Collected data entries
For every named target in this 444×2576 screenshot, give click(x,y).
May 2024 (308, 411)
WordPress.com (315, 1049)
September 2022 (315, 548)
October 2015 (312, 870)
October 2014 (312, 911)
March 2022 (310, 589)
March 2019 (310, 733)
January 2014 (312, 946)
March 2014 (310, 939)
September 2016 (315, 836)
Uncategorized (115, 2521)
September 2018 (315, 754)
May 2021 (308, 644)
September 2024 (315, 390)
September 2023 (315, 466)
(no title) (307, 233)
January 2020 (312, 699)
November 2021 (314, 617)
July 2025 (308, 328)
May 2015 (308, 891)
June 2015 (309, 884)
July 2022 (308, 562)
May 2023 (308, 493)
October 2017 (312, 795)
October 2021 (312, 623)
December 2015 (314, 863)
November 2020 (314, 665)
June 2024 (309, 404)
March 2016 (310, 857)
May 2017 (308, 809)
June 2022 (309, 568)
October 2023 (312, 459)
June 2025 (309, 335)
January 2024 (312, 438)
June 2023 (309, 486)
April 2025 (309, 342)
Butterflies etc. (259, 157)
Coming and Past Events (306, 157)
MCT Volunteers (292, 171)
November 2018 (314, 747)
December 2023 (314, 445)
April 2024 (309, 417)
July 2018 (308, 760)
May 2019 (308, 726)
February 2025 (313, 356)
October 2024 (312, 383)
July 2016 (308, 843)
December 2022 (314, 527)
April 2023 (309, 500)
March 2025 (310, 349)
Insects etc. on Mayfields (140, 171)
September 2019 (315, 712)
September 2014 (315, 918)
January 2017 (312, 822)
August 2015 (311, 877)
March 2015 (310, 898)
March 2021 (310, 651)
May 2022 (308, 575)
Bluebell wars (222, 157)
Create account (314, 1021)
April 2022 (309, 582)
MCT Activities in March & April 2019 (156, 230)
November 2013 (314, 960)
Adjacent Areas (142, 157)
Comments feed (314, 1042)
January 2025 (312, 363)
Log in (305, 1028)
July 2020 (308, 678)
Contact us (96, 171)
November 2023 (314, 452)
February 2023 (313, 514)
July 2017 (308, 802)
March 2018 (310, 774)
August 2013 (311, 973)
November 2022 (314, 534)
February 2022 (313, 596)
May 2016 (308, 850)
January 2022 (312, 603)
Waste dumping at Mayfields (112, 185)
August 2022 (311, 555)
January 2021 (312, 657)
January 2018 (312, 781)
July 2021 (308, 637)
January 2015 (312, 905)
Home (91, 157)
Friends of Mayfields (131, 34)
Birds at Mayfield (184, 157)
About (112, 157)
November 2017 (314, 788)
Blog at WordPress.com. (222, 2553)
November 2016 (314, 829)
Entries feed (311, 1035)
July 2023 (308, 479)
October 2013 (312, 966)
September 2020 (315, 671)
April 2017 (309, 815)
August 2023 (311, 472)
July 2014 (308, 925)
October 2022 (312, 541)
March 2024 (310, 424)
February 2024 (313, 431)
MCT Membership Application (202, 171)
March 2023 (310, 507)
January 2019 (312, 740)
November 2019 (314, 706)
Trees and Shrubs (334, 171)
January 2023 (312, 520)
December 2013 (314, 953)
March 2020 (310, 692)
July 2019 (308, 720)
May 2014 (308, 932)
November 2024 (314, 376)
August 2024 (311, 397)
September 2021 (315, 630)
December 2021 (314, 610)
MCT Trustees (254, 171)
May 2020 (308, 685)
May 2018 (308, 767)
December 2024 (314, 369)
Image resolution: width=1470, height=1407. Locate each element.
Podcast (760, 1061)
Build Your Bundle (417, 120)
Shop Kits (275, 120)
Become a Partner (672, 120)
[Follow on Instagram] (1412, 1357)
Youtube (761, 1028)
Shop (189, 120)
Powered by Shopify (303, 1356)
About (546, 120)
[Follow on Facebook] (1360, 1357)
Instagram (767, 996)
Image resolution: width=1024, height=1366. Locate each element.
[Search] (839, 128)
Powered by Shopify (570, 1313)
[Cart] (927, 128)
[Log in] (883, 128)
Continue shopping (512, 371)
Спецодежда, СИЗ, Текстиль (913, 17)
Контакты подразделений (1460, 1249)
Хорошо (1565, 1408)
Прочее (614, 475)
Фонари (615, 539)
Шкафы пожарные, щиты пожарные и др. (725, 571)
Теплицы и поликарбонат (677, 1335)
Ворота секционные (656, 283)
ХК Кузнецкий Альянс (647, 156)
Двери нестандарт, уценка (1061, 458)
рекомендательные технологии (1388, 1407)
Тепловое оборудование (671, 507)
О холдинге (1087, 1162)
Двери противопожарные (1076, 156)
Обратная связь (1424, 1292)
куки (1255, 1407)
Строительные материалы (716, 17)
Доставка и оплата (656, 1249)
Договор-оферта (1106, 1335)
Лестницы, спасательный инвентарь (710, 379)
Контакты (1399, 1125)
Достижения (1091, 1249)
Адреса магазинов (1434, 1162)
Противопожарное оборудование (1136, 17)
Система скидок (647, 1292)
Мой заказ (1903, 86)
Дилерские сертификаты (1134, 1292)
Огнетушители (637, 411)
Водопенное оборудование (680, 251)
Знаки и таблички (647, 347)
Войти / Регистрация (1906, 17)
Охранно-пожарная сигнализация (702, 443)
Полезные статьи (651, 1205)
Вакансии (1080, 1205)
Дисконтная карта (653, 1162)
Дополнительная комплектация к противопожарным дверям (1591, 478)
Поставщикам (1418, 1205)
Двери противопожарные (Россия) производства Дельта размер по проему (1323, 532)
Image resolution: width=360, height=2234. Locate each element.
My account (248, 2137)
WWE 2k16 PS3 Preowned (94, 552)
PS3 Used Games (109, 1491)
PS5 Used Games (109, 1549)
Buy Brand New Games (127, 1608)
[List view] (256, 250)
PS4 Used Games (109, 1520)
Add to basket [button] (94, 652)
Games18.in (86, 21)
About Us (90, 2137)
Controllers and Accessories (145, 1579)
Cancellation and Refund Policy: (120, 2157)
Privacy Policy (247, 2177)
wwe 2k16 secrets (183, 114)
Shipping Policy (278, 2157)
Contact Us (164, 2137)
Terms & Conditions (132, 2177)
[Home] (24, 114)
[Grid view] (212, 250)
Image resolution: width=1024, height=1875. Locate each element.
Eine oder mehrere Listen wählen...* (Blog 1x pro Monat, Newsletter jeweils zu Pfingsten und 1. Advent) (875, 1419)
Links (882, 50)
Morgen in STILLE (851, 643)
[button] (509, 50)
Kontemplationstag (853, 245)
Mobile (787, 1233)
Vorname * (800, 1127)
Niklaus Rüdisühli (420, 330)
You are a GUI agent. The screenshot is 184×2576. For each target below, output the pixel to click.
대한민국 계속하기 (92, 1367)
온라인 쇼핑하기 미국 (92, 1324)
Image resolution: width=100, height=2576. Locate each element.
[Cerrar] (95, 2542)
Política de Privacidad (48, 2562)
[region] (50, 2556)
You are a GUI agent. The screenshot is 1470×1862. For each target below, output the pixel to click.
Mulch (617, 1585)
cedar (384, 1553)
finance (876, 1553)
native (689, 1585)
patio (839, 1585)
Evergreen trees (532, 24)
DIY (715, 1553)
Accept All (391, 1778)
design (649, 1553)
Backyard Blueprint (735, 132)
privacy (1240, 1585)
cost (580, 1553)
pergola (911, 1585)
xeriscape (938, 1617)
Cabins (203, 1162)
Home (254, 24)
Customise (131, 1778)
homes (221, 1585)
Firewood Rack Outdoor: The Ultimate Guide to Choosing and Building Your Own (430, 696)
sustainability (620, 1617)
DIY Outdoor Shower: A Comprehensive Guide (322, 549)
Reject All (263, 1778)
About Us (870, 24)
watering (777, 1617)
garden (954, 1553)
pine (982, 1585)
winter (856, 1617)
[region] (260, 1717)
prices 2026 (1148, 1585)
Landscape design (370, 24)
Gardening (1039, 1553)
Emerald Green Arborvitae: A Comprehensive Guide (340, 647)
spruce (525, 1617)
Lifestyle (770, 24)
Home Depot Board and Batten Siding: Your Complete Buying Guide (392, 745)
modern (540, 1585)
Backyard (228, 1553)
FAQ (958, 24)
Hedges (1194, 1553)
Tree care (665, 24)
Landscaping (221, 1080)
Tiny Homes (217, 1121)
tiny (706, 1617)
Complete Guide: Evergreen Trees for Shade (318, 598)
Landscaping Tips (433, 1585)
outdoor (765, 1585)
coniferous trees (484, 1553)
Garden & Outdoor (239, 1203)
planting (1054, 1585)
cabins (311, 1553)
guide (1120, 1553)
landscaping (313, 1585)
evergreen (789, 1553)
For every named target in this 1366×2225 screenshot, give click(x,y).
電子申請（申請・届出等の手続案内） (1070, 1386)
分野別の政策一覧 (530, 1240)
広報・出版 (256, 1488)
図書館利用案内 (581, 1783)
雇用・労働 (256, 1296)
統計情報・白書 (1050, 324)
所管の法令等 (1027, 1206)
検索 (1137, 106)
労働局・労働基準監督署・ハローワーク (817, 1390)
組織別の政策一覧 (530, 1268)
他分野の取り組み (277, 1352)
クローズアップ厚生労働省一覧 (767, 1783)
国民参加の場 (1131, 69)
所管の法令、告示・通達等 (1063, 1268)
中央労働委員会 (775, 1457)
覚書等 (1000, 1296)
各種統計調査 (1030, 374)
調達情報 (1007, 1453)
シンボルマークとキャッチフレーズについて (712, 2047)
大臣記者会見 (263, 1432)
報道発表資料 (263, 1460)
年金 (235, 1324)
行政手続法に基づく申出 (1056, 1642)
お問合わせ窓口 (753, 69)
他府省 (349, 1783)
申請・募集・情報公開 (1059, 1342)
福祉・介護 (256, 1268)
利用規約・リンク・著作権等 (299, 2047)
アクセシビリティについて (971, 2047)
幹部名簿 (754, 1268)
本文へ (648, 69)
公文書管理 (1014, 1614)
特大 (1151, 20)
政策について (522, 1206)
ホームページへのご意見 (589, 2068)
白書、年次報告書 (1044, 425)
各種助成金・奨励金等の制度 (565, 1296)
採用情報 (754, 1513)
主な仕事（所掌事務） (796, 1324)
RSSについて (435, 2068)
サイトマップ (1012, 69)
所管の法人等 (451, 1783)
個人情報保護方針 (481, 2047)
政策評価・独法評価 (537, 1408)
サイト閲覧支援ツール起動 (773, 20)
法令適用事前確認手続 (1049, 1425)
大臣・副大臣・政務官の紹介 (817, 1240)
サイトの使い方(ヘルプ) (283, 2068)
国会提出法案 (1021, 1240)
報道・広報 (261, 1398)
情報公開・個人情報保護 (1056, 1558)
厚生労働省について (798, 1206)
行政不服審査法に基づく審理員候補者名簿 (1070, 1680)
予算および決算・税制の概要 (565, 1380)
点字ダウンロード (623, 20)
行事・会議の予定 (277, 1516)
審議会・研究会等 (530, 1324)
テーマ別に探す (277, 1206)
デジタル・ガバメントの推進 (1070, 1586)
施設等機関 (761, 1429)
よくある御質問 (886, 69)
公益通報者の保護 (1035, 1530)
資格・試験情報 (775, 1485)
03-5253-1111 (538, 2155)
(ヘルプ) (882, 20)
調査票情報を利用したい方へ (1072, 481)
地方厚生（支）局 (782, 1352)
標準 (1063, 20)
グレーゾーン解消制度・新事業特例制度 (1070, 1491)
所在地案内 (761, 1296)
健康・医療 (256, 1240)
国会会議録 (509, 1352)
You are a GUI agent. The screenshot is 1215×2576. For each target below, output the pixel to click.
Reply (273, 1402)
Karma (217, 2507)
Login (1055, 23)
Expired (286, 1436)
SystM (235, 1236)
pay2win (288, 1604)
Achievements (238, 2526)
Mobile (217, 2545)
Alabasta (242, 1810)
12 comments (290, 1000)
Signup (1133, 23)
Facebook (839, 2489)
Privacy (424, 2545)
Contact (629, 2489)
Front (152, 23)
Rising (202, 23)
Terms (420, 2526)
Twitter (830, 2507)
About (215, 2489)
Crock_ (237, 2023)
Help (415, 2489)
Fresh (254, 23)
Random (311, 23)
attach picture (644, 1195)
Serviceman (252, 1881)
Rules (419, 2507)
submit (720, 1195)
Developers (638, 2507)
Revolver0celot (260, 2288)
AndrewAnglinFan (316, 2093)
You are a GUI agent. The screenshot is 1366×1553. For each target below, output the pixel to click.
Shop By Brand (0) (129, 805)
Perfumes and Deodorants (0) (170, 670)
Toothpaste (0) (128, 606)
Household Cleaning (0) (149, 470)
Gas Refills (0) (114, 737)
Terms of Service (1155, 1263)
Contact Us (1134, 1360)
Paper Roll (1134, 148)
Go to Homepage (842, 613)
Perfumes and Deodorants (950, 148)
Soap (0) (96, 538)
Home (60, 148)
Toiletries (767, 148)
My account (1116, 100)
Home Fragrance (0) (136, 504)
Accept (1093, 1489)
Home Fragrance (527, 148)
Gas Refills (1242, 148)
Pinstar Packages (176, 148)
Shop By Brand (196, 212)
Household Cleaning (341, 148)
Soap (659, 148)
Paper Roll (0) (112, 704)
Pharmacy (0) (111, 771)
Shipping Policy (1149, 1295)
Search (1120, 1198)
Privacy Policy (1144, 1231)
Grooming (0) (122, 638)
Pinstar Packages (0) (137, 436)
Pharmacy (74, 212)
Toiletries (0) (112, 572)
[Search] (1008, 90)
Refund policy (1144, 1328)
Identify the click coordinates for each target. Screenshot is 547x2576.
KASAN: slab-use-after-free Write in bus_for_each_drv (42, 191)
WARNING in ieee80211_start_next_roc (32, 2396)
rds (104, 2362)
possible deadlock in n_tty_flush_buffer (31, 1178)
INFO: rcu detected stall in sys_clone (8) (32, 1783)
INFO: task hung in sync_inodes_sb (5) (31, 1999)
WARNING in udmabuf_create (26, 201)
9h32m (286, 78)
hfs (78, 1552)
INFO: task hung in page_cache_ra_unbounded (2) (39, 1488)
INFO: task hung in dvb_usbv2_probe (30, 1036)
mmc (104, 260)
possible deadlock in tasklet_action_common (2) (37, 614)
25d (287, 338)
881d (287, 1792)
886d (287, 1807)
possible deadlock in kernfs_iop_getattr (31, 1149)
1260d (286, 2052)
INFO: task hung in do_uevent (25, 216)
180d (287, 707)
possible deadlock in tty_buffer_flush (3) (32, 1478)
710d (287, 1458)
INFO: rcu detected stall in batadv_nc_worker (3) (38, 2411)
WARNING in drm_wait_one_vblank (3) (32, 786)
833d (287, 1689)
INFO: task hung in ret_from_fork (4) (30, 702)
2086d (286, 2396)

[REQUIRED ACTION] Starting at the first line of the records above, please copy every line exactly through the line containing "Uncategorized (115, 2521)", and stop there.

[SOLUTION BELOW]
For every named target in this 444×2576 screenshot, give click(x,y).
May 2024 (308, 411)
WordPress.com (315, 1049)
September 2022 (315, 548)
October 2015 (312, 870)
October 2014 (312, 911)
March 2022 (310, 589)
March 2019 (310, 733)
January 2014 (312, 946)
March 2014 (310, 939)
September 2016 (315, 836)
Uncategorized (115, 2521)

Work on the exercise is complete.